Re: Alternative Header Compression Update.. from James M Snell on 2013-07-10 (ietf-http-wg@w3.org from July to September 2013)

From: James M Snell <jasnell@gmail.com>
Date: Wed, 10 Jul 2013 09:05:53 -0700
To: Michael Sweet <msweet@apple.com>
Cc: "ietf-http-wg@w3.org" <ietf-http-wg@w3.org>
Message-ID: <CABP7Rbey4Y1QxqG3WAkMPVwkACwa0Oasr3SUynr_qJwoOWimvw@mail.gmail.com>
On Wed, Jul 10, 2013 at 6:09 AM, Michael Sweet <msweet@apple.com> wrote:
> James,
>
[snip]
>
> Actually, I think the typed encoding will probably yield enough savings to offset any increase in size, for example the date header going from 29 octets to ~6 in the variable integer encoding (or 8/11 for the RFC 2579 encoding - see below).
>

The type codecs definitely save quite a bit with highly variable
header fields that tend to get sent as literals often (date,
last-modified, content-length, etc). For fairly static header fields,
the difference is minimal for any individual header. Where you start
to see the gap widen is over long running connections, where the
average number of bits on the wire trends higher. It's worth it,
however, IMHO.

> I like the 256-entry single header table approach.  Of course, I have some feedback... :)
>
> 1. Would be nice if you could just include the Unsigned Variable Length Integer Syntax section from the other header compression draft wholesale so this draft stands on its own. Add a notice at the beginning "(This is copied from draft-ietf-httpbis-header-compression-NN)" so people know it is the same encoding.  Then the reference to it becomes informative.
>
> 2. Would also be nice to use the same figure format as the compression and http2 drafts... (see below)
>

Will do both in the next iteration.

> 3. Representing timestamps as milliseconds since the traditional UNIX epoch is problematic since it requires support for large integers (at least 42 bits to get us to the traditional 2038 end year, more if you want to keep going past then...) and AFAIK isn't widely used in standards for actual representation of a date/time. RFC 2579 defines a DateAndTime format that is 8 (UTC) or 11 (local time) octets long and is easy to map to/from typical OS APIs without the use of large integers. Granted, it doesn't give you more than 10ths of seconds, but I think that should be enough for HTTP. (We use this format in IPP - I'd rename "Timestamp" to "DateAndTime" if you decide to make this change...)
>

Millisecond precision has been on the HTTP wish-lists of many
application developers for a very long time, including mine and I
believe the additional requirements are worth it. That said, I've been
considering an alternative approach that is based on a single byte era
prefix. This would encode the timestamp into two parts, a 8-bit prefix
followed by a uvarint <= (2^32)-1. For now, I just picked a format
that would work, with the intent of revisiting it once typed codecs
come up for formal discussion after the august interop event.

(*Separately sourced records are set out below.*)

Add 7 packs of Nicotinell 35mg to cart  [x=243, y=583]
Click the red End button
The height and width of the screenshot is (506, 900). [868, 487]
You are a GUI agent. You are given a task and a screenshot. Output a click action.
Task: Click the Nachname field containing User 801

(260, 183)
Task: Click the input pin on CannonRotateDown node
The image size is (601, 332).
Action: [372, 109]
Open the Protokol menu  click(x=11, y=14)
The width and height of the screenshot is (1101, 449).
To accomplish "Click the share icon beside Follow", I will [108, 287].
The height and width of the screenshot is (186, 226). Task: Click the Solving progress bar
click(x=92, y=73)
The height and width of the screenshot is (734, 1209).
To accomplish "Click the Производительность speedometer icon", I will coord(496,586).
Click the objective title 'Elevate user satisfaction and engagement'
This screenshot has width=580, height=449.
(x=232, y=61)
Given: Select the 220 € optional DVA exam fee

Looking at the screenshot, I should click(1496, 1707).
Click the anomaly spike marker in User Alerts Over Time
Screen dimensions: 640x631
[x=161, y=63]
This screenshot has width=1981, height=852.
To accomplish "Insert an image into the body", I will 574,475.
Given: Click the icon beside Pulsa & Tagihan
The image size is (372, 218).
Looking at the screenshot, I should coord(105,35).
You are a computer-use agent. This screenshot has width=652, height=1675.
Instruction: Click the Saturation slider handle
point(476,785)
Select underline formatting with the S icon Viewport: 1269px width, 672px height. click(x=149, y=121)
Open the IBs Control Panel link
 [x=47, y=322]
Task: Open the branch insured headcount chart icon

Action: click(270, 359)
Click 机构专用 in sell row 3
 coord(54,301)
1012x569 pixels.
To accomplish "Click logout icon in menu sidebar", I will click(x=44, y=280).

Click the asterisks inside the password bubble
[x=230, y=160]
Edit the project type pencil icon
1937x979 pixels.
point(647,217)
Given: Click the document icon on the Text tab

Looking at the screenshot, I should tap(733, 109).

> 4. I'm not super-keen on grouping the headers into 4 bins ahead of time, since that increases encoder storage requirements.  Also, there isn't a way to just replace the value for an existing indexed header in your current draft.  Perhaps a hybrid approach where the indexed representation can have 1-to-64 indexes and the others encode a single name/value?  Something like this:
>

A small amount of buffering is required with the grouping approach,
but the encoder controls how much. An encoder that chooses less
buffering would see a bit more encoding overhead. An encoder could
choose to encode each header individually, without grouping, at the
cost of one additional octet per header.

The Indexed Literal Replacement can be used to replace just the value
of an existing header... for instance, suppose I have an existing
entry at position #1 with name="foo", value=1. I want to keep the same
name but replace the value with 2, I would send:

  C0 01 20 01 02

The first octet identifies this as an Indexed Literal Replacement
group with one item.
The second octet identifies the Index position being replaced
The third specifies that the value is an Integer, with the five-least
significant bits set to zero, indicating that a name index reference
is provided by the fourth octet
The fourth octet is the name index reference. We're pointing the index
#01 (the same index that's being replaced)
The fifth octet provides the new value.

Because the name resolution is done before the replacement, the name
is reused and just the value is replaced.

- James
Received on Wednesday, 10 July 2013 16:06:41 UTC